Un horizon, une souche, un escalier. Finalement, ne manquent que les ratons laveurs.

Les chaleurs de Jason Loebs
Au rez-de-chaussée de Fri Art, un jeune artiste new-yorkais expose pour la première fois dans un musée. Agé de 34 ans, Jason Loebs travaille autour de l’idée que la thermodynamie peut être source de création. A l’image de ces reçus de grandes surfaces, qui noircissent pour la chaleur de son fer à repasser. Ou des pigments d’encre que l’on retrouve sur les dollars et qui réagissent à la chaleur.
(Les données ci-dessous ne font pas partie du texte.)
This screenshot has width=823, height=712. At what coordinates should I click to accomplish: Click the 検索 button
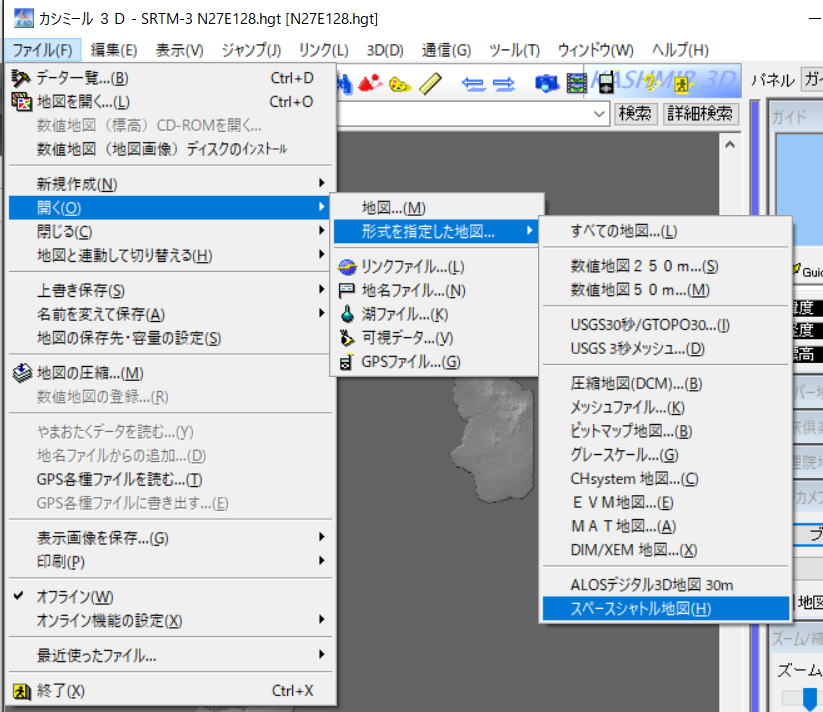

Dans l’exposition, l’Américain a ainsi posé plusieurs «cailloux» – du minerai brut d’or, d’argent, de cuivre ou de silicium que l’on retrouve dans nos ordinateurs – enduits de ces pigments achetés à prix d’or au marché noir… Dans la seconde salle, il a également accroché aux cimaises des tirages photographiques réalisés à l’aide d’une caméra thermosensible, utilisée notamment sur les drones de l’armée. «Il a en quelque sorte “violé” son atelier avec cet appareil, pour en tirer par exemple une épreuve fantôme de son téléphone portable, qui a laissé la trace chaude de son passage sur sa table de travail.»

Au sous-sol, Fri Art projette quatre vidéos de Neïl Beloufa, un artiste franco-algérien qui joue avec les codes du documentaire, qu’il détourne avec des dérapages de narration.